[Data for review Boundary: Start]

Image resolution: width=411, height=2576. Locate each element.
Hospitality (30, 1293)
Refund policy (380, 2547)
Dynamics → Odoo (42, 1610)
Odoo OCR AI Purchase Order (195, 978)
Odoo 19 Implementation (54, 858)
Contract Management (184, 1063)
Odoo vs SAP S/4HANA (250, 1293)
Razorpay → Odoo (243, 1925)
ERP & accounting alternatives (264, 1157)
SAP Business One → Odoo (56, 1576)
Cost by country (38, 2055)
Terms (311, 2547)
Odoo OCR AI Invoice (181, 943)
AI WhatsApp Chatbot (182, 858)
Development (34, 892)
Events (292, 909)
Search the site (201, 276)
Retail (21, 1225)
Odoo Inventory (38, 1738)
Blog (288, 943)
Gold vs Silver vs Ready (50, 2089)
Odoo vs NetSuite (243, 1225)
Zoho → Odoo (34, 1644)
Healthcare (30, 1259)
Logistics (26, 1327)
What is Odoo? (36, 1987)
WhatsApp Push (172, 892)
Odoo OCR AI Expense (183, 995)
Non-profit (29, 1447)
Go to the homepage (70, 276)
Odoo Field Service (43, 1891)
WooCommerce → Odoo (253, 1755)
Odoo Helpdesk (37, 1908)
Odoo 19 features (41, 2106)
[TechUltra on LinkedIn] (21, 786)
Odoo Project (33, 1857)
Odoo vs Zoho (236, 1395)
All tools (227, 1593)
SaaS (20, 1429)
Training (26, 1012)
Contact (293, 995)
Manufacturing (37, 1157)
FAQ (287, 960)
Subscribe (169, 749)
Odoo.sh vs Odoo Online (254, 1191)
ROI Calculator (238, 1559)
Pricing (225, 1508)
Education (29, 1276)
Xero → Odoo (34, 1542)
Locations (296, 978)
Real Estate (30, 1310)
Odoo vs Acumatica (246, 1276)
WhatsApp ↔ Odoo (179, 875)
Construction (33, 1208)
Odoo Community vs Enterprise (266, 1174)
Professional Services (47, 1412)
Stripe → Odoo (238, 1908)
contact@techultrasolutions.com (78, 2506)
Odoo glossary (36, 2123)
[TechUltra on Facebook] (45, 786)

[Data for review Boundary: End]

Word for word, restate all of the entries.

Image resolution: width=411, height=2576. Locate each element.
Hospitality (30, 1293)
Refund policy (380, 2547)
Dynamics → Odoo (42, 1610)
Odoo OCR AI Purchase Order (195, 978)
Odoo 19 Implementation (54, 858)
Contract Management (184, 1063)
Odoo vs SAP S/4HANA (250, 1293)
Razorpay → Odoo (243, 1925)
ERP & accounting alternatives (264, 1157)
SAP Business One → Odoo (56, 1576)
Cost by country (38, 2055)
Terms (311, 2547)
Odoo OCR AI Invoice (181, 943)
AI WhatsApp Chatbot (182, 858)
Development (34, 892)
Events (292, 909)
Search the site (201, 276)
Retail (21, 1225)
Odoo Inventory (38, 1738)
Blog (288, 943)
Gold vs Silver vs Ready (50, 2089)
Odoo vs NetSuite (243, 1225)
Zoho → Odoo (34, 1644)
Healthcare (30, 1259)
Logistics (26, 1327)
What is Odoo? (36, 1987)
WhatsApp Push (172, 892)
Odoo OCR AI Expense (183, 995)
Non-profit (29, 1447)
Go to the homepage (70, 276)
Odoo Field Service (43, 1891)
WooCommerce → Odoo (253, 1755)
Odoo Helpdesk (37, 1908)
Odoo 19 features (41, 2106)
[TechUltra on LinkedIn] (21, 786)
Odoo Project (33, 1857)
Odoo vs Zoho (236, 1395)
All tools (227, 1593)
SaaS (20, 1429)
Training (26, 1012)
Contact (293, 995)
Manufacturing (37, 1157)
FAQ (287, 960)
Subscribe (169, 749)
Odoo.sh vs Odoo Online (254, 1191)
ROI Calculator (238, 1559)
Pricing (225, 1508)
Education (29, 1276)
Xero → Odoo (34, 1542)
Locations (296, 978)
Real Estate (30, 1310)
Odoo vs Acumatica (246, 1276)
WhatsApp ↔ Odoo (179, 875)
Construction (33, 1208)
Odoo Community vs Enterprise (266, 1174)
Professional Services (47, 1412)
Stripe → Odoo (238, 1908)
contact@techultrasolutions.com (78, 2506)
Odoo glossary (36, 2123)
[TechUltra on Facebook] (45, 786)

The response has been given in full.